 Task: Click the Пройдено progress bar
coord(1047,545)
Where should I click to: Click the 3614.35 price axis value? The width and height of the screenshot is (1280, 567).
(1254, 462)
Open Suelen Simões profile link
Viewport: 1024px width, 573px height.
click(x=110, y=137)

• • • • •

» Task prompt
Render every line of the material above as a JSON list of strings, one string per line, and omit any blank lines.

» Task result
[
  " Task: Click the Пройдено progress bar",
  "coord(1047,545)",
  "Where should I click to: Click the 3614.35 price axis value? The width and height of the screenshot is (1280, 567).",
  "(1254, 462)",
  "Open Suelen Simões profile link",
  "Viewport: 1024px width, 573px height.",
  "click(x=110, y=137)"
]